WHAT YOU ARE ASKED TO DO -
Collect every line in the entries below that contains the word "resolution", and copy each such line in full.

(Entries on locating words and elements)
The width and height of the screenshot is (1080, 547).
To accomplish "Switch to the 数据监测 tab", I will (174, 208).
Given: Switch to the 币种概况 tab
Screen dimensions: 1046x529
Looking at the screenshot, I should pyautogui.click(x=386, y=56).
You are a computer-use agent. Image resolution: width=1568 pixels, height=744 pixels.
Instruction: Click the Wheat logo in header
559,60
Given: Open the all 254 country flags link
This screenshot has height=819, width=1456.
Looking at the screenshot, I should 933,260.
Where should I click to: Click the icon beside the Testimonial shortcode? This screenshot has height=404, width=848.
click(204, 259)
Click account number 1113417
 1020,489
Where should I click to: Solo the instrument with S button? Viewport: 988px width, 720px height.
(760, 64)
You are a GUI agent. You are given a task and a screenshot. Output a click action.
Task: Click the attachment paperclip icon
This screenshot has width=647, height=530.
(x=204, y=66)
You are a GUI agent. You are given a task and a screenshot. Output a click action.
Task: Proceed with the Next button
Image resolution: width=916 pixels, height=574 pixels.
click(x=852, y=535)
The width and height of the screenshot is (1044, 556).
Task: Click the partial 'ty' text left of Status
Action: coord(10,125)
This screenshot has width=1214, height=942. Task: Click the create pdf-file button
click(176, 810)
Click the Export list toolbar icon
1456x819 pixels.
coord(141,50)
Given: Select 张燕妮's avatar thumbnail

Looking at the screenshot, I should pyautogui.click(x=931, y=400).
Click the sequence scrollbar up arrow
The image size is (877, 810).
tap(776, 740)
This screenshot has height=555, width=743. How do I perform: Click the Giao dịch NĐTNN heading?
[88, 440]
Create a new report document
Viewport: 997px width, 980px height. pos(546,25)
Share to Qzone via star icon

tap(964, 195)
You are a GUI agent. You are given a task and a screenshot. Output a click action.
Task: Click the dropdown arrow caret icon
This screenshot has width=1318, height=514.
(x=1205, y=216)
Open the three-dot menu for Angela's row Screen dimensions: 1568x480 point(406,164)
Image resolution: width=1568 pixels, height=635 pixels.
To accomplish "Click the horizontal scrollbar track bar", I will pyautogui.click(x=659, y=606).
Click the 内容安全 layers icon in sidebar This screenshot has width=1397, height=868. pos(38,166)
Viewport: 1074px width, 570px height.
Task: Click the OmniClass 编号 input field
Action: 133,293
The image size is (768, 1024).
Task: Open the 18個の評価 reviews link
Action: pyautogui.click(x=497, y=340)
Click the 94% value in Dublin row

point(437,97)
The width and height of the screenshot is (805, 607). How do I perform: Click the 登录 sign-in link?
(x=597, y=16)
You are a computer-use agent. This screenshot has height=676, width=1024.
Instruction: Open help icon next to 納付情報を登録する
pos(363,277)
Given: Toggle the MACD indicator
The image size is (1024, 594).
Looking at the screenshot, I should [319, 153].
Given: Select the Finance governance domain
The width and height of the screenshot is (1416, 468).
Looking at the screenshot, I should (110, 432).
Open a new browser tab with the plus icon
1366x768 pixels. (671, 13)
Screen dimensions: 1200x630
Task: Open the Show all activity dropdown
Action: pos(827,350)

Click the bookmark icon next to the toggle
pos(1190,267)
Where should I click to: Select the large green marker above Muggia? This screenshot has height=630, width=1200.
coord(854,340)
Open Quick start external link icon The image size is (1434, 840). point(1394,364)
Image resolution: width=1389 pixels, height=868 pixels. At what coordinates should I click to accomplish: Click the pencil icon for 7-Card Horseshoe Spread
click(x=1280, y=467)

SOLUTION FOR THIS TASK -
You are a computer-use agent. Image resolution: width=1568 pixels, height=744 pixels.
Image resolution: width=916 pixels, height=574 pixels.
Image resolution: width=1568 pixels, height=635 pixels.
Image resolution: width=1389 pixels, height=868 pixels. At what coordinates should I click to accomplish: Click the pencil icon for 7-Card Horseshoe Spread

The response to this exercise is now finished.